What you have to do>
Extract each line of the listing below that contains the string "width", matching case exactly.

Task data>
= = = = = = =

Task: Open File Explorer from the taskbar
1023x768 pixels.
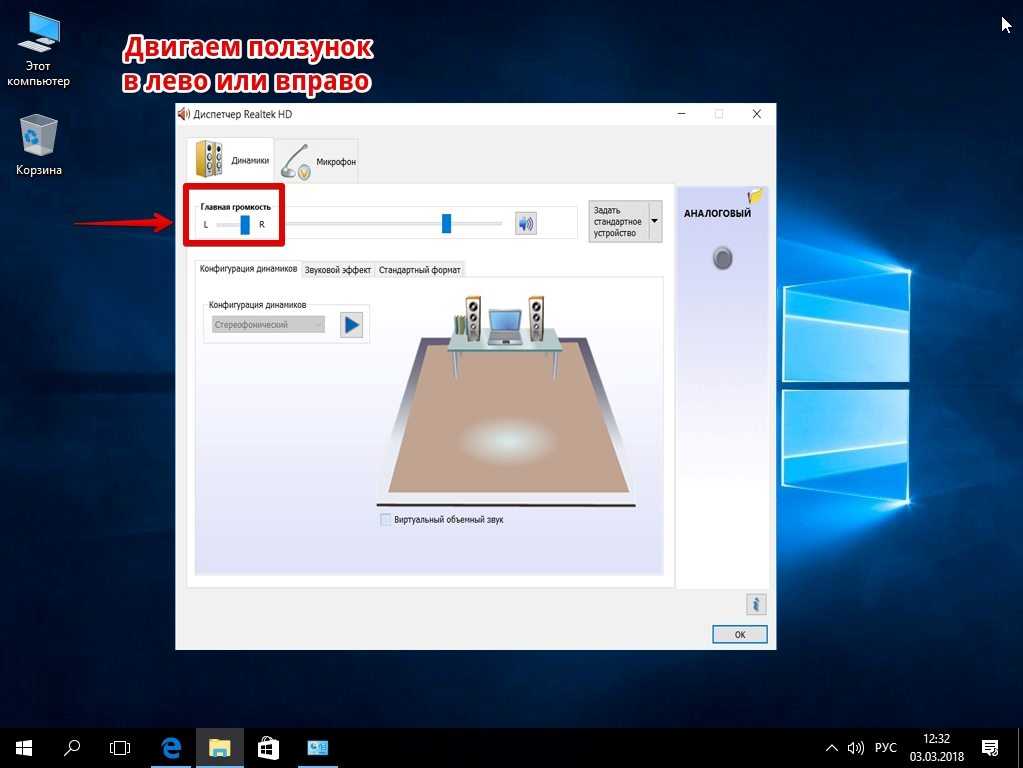Action: point(219,747)
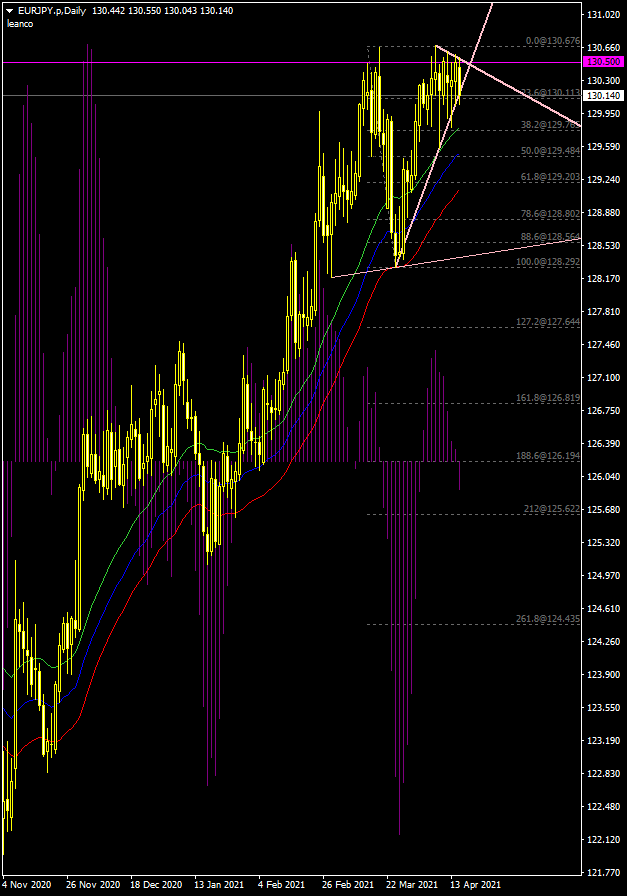Click the 4 Nov 2020 date marker

click(27, 885)
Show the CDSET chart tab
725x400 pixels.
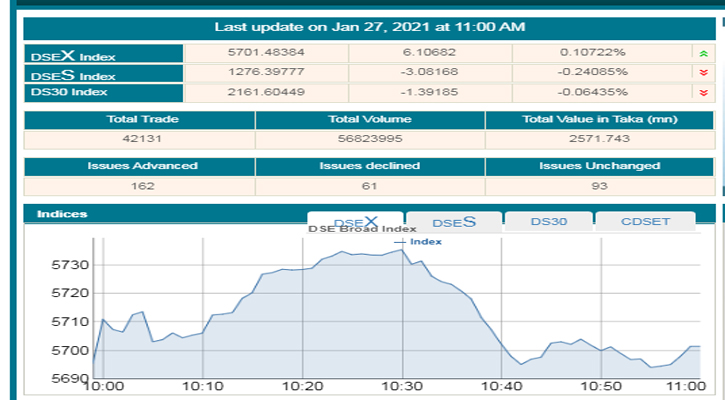[645, 221]
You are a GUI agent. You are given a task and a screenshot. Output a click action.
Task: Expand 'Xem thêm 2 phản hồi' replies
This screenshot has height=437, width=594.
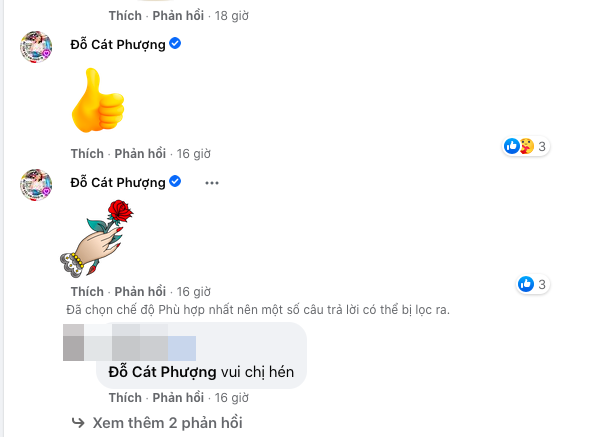(167, 423)
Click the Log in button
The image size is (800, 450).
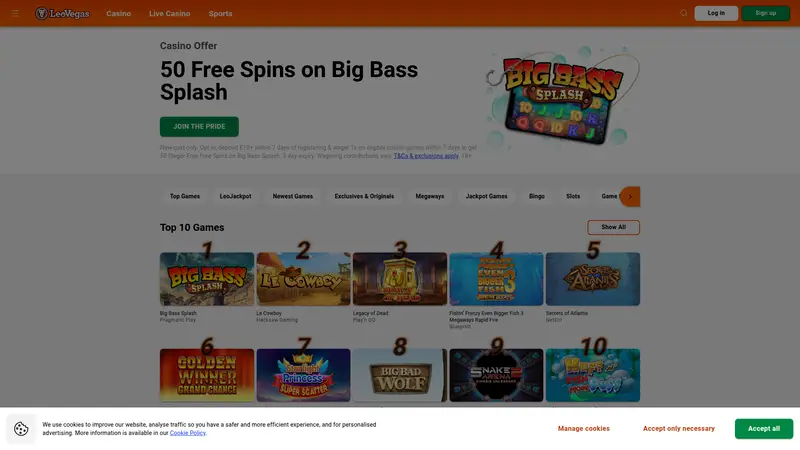[716, 13]
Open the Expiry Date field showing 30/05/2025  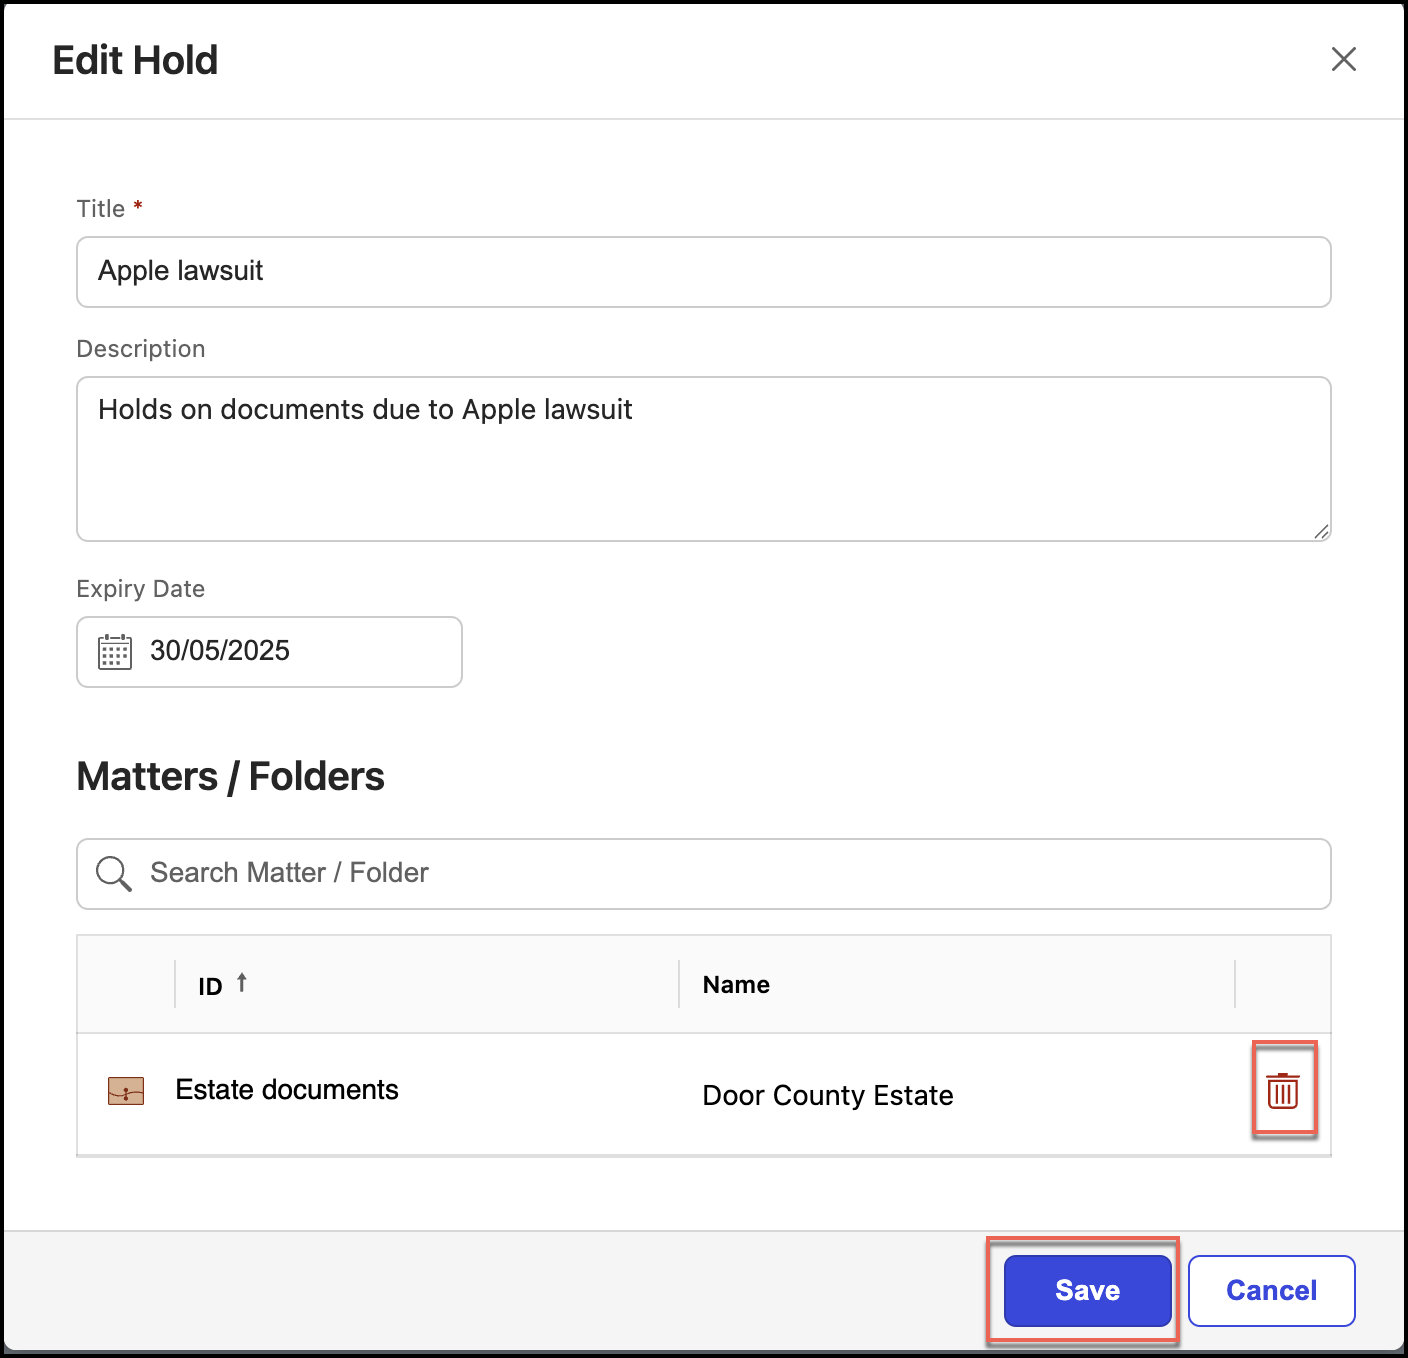(290, 652)
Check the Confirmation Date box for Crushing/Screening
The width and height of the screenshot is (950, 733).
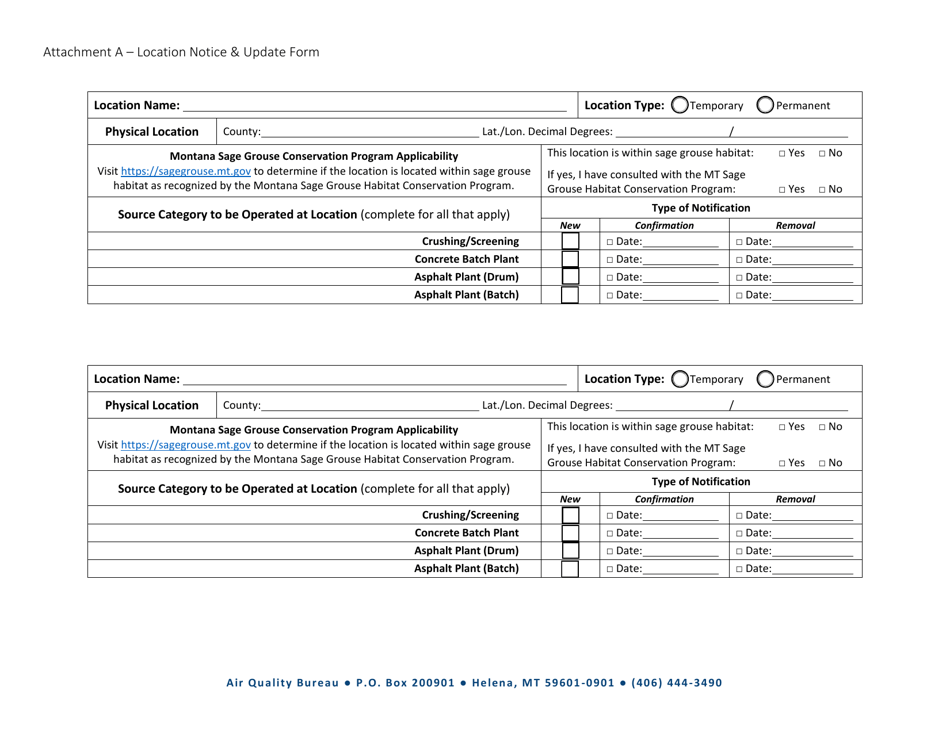pyautogui.click(x=609, y=240)

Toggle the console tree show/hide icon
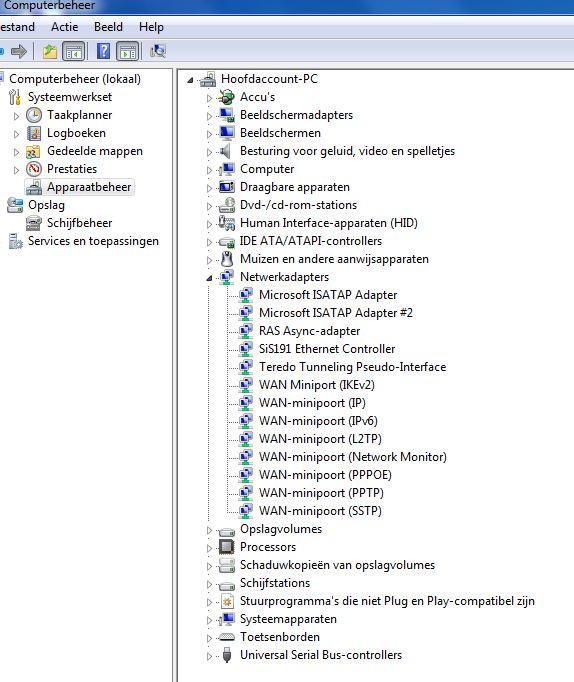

= = = = = = =

Result for this exercise>
This screenshot has height=437, width=594.
The width and height of the screenshot is (950, 733).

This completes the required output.